ASSIGNED TASK ->
When a line below contains the string "Given", show that line.

SOURCE MATERIAL ->
• • • •
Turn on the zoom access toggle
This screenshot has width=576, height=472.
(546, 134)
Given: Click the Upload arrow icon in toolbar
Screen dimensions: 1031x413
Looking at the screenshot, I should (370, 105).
• • • •
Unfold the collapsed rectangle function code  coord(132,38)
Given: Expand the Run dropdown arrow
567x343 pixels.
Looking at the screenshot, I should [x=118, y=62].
• • • •
ANSWER FOR THE TASK ->
Given: Click the Upload arrow icon in toolbar
Given: Expand the Run dropdown arrow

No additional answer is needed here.